Ia over at Stellify.net talks about the extended downtime that Gravatar, a popular system–especially among bloggers and blog commenters–for generating avatars, is experiencing.

stellify-suckage.png

Apparently, Ia suddenly saw strange postings of the text “Suckage!” on her blog’s comment threads, and thought the site was being attacked. Fortunately, it was just a “maintenance” message that the Gravatars2 WordPress plugin has been generating.

Gravatar has been down for quite sometime; that is, the site is currently closed to any new signups and it’s got error messages all over. This maintenance mode has been around for a long time now, which has me worried, even if it promises it won’t shut down.
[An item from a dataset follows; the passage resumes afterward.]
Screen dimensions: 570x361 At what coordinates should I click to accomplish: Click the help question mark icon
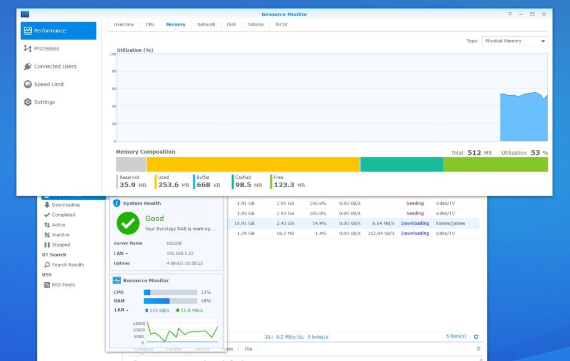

She then goes on to wonder whether another Web app would rise up to take the place of Gravatar in this period of downtime.

First alternative would be avatars based on favicons–those small 16×16 images that are saved in your favorites folder beside the name of sites you bookmark (in FireFox, you see this on the tabs and right beside the URL in the browser’s address bar).

A favatar uses the favicon associated with the URL given instead of mapping an image to an email address. The problem with this method is not everyone likes to make favicons as much as they like to make avatars. I don’t!—because favicons by default are so small! 16 x 16 pixels is just not my cup of tea.

Next would be pavatars, or personal avatars. I’m not so familiar with this type of avatars, though (and I would think it’s going to add up to one’s bandwidth having to post from your own server–or perhaps you can use photo sites that allow hotlinking).

Like favicons, they are usually stored on one’s own server or image hosting account unlike gravatars stored on the Gravatar server … Of course, this is problematic for people with multiple personalities on the web. Or those that don’t have the authority to edit the home page HTML or save files to the home page folder.

I think that’s why gravatars became popular.

Ia offers a solution that might be easier for bloggers, particularly those of us who use WordPress: a plugin called Identikit, which supports gravatars, favatars and pavatars all in one package.

Personally, though, I would agree with Ia that using avatars to spice up one’s comment threads might come as whimsical. I would rather have my site load up clean, fast and without errors than welcome the possibility of freezing because the browser has to call an external site to load a graphic. Or worse, malicious comment-posters can post unfavorable images or even infected images (that can attack Windows metafile vulnerabilities that were popular before) as their avatars.

And yes, I recall that Gravatar-related plugins were among the Plugins to Avoid we recently wrote about.

So should a new popular avatar system be in place?